**Assignment**
Using the listing below, work out how many lines contain the word "computer", and respond with that number alone.

Extracted records Start Marker

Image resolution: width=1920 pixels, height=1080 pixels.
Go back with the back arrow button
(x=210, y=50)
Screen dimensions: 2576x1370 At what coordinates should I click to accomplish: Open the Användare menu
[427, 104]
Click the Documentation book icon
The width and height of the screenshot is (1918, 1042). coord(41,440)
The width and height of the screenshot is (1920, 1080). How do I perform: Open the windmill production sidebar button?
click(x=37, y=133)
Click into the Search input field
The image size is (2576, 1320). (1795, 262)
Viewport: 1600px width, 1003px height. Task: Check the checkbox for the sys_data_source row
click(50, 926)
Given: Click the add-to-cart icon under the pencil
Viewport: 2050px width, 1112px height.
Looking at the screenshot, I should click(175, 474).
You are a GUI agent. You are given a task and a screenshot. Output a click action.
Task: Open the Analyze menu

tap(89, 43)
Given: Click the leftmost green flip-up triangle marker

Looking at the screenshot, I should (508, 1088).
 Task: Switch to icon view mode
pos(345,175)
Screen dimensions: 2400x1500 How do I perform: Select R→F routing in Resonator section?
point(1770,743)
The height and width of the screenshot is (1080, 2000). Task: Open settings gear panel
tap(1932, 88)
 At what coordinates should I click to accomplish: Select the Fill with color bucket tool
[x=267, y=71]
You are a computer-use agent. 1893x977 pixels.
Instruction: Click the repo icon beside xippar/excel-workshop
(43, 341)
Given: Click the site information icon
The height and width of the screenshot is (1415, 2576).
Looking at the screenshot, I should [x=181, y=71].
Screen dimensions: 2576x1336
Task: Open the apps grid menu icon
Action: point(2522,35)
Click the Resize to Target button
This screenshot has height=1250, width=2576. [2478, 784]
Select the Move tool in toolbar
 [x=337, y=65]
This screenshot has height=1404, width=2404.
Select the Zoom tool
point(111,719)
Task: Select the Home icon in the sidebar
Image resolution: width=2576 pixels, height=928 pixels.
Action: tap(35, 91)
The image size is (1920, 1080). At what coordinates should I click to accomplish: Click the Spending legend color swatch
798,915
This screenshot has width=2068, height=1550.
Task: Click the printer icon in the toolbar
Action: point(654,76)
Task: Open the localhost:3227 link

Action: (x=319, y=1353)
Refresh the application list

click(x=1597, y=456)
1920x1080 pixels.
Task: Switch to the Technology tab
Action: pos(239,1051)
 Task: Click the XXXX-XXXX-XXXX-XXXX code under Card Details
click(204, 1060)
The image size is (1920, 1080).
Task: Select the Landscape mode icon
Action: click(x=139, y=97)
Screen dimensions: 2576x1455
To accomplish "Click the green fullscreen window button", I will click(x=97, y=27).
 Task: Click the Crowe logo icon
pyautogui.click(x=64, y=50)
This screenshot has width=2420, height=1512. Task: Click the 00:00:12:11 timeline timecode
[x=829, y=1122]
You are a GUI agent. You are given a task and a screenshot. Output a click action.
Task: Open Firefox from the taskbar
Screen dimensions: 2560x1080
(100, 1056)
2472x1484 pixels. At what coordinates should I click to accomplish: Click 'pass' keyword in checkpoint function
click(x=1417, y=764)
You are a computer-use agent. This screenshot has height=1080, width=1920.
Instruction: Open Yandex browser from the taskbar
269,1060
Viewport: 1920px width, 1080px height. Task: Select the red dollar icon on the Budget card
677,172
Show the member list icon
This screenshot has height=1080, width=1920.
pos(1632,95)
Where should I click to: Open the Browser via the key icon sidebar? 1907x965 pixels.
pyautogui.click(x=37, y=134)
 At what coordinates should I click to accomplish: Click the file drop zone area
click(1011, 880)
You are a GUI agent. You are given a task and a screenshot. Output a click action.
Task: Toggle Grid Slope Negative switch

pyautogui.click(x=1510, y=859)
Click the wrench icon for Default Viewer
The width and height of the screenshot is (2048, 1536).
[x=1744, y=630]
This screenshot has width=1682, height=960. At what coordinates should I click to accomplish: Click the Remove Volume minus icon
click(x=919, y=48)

Extracted records End Marker

**Written response**
2